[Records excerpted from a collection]
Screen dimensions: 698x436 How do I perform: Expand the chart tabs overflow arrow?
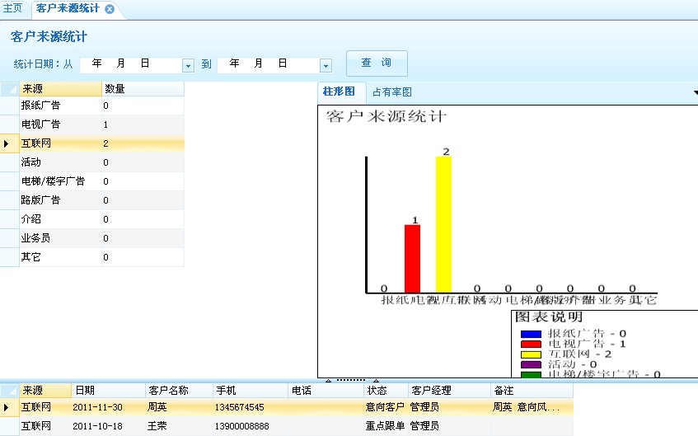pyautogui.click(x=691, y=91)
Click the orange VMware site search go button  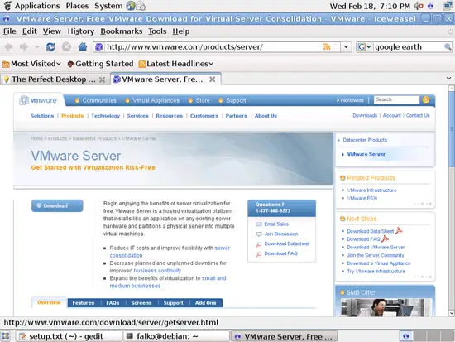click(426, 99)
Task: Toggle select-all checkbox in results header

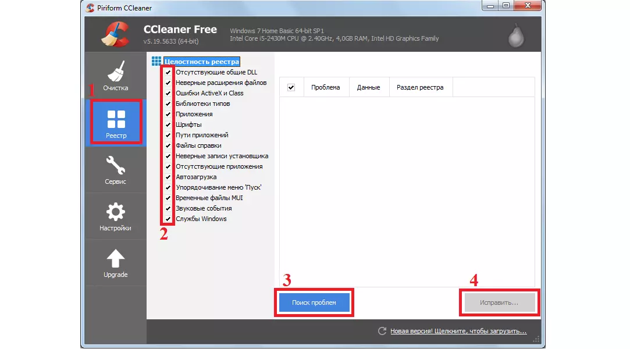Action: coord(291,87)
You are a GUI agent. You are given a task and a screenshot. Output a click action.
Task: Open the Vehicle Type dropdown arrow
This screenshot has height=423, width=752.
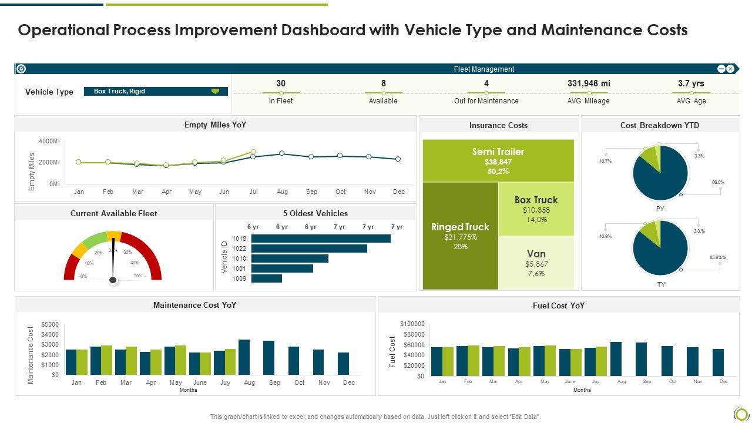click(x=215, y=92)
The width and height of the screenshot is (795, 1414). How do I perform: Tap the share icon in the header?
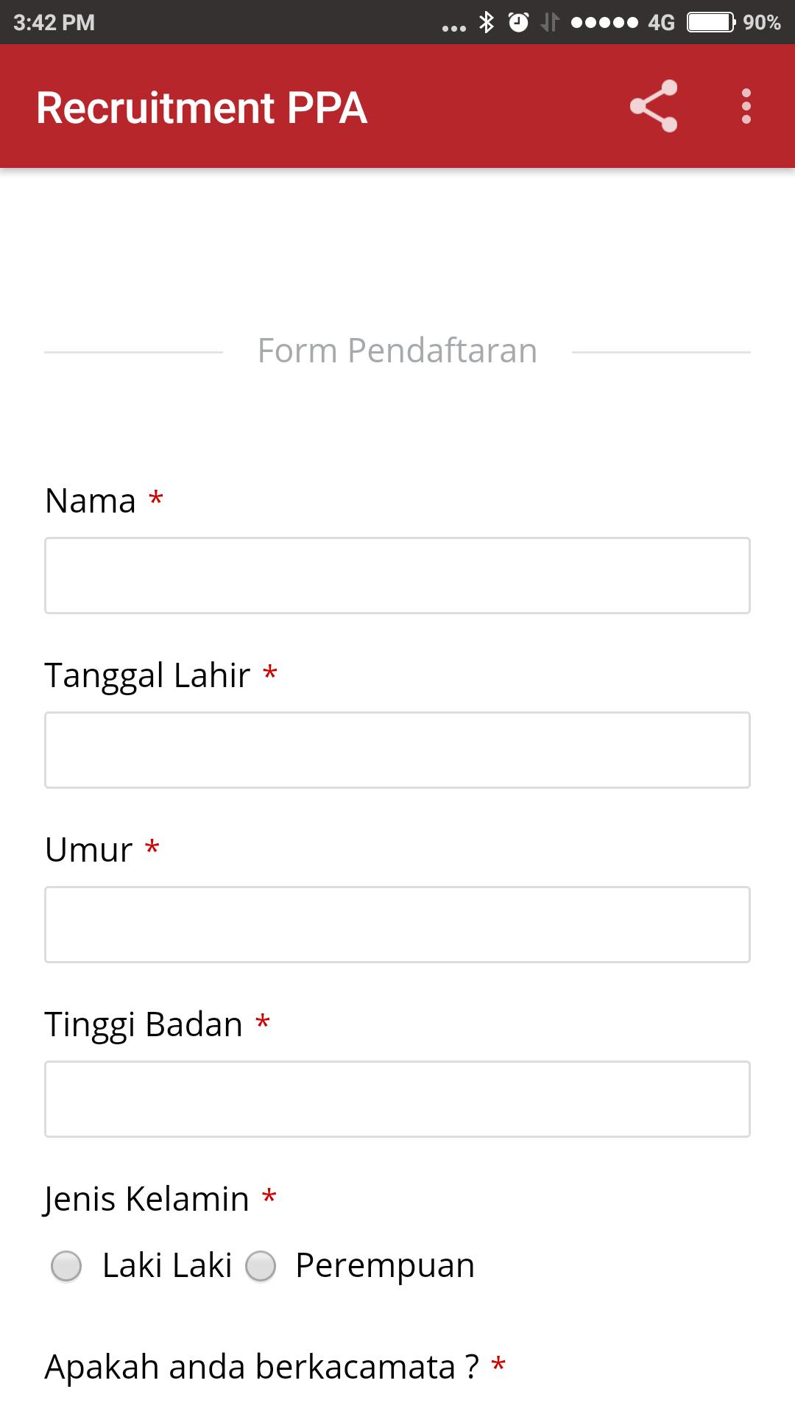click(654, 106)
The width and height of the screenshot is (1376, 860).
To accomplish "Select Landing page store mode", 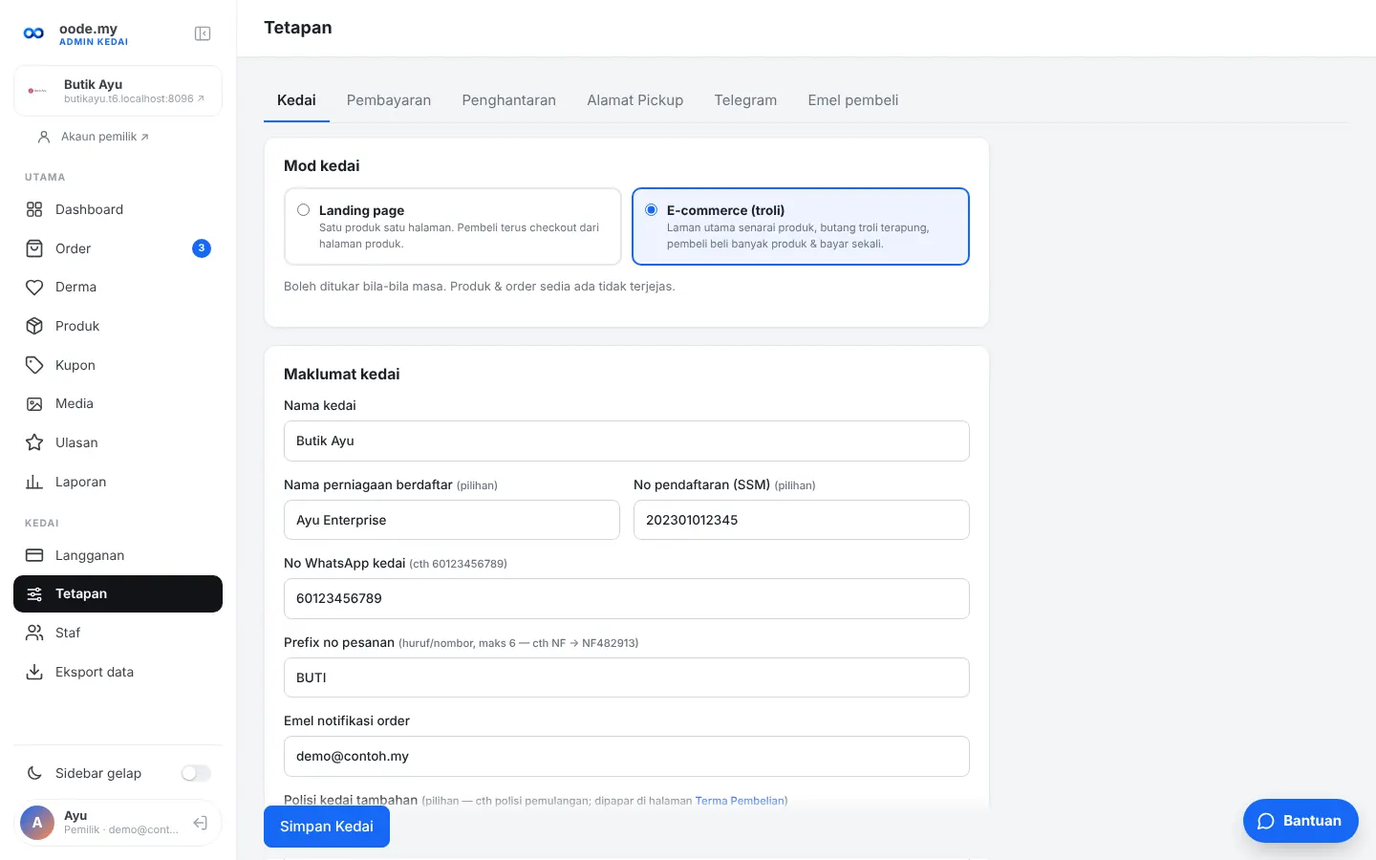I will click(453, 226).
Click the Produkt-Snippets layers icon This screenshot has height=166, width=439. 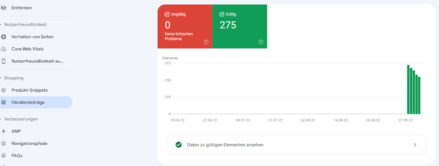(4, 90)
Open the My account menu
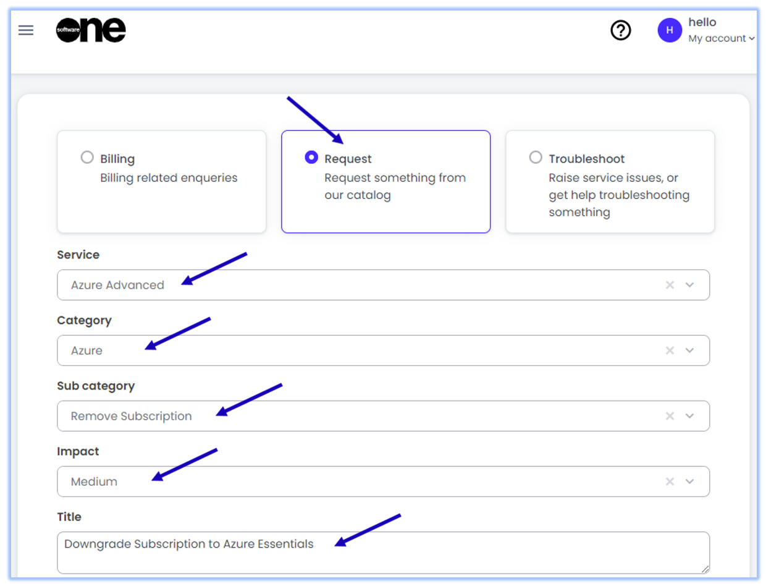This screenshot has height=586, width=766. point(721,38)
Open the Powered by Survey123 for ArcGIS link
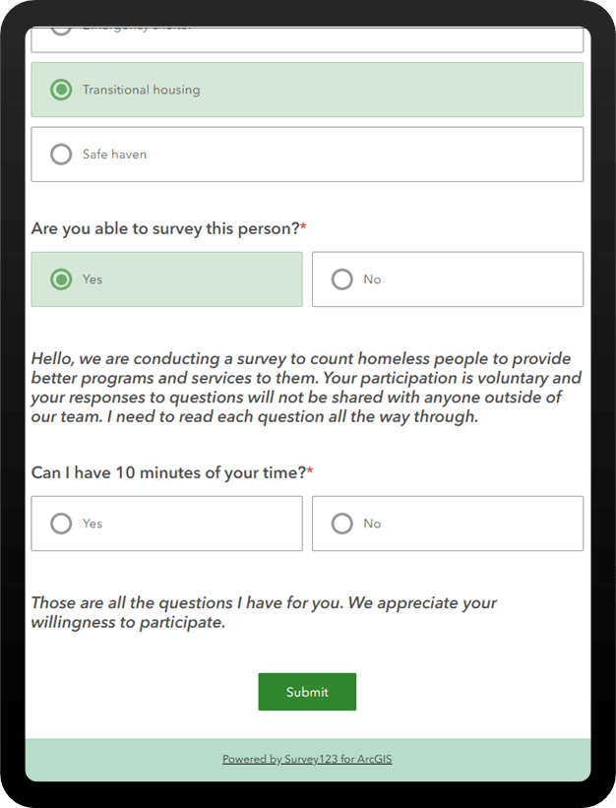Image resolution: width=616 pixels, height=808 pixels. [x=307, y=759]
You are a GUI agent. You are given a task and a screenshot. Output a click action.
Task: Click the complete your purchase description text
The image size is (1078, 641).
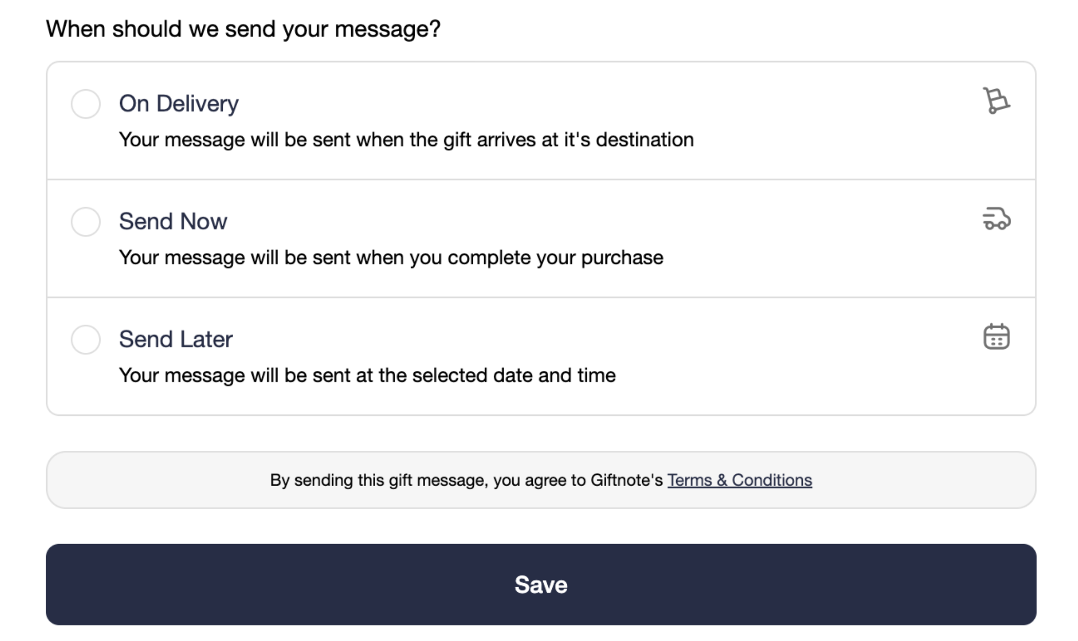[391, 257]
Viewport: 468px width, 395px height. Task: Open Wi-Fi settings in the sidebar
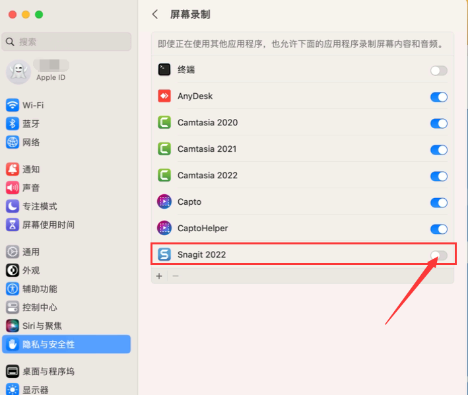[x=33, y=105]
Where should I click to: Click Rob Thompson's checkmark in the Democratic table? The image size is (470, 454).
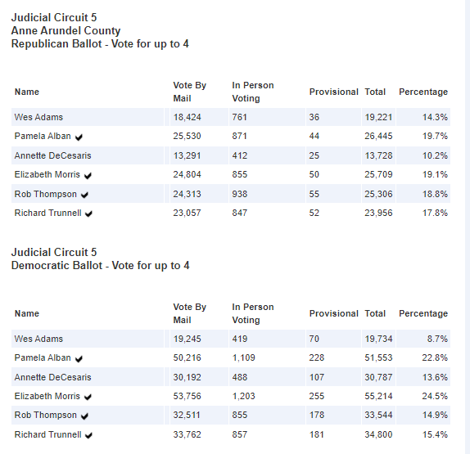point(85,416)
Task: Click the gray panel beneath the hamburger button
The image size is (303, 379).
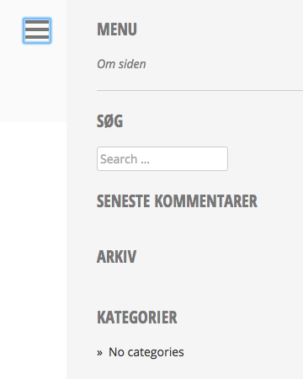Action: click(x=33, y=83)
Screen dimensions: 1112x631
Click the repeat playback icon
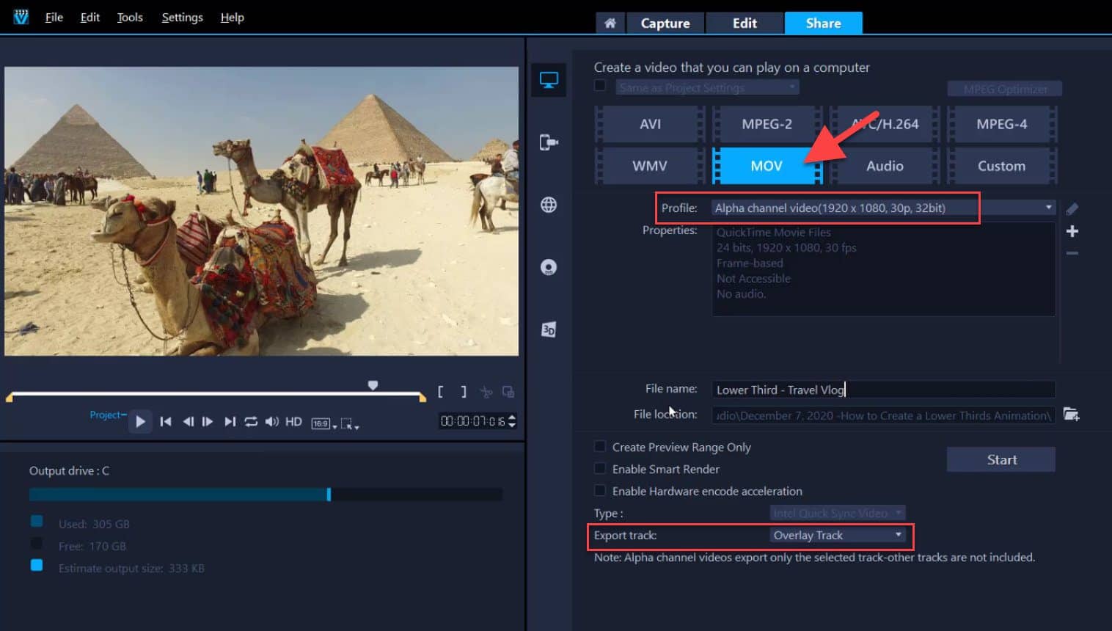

[PROBLEM TO SOLVE] Your copy should hold exactly the lines from the one with "Task: Click the gray" through the final line of the records, both ends included, and no pictures.

[WRITTEN REPLY]
Task: Click the gray panel beneath the hamburger button
The image size is (303, 379).
Action: click(x=33, y=83)
Screen dimensions: 1112x631
Click the repeat playback icon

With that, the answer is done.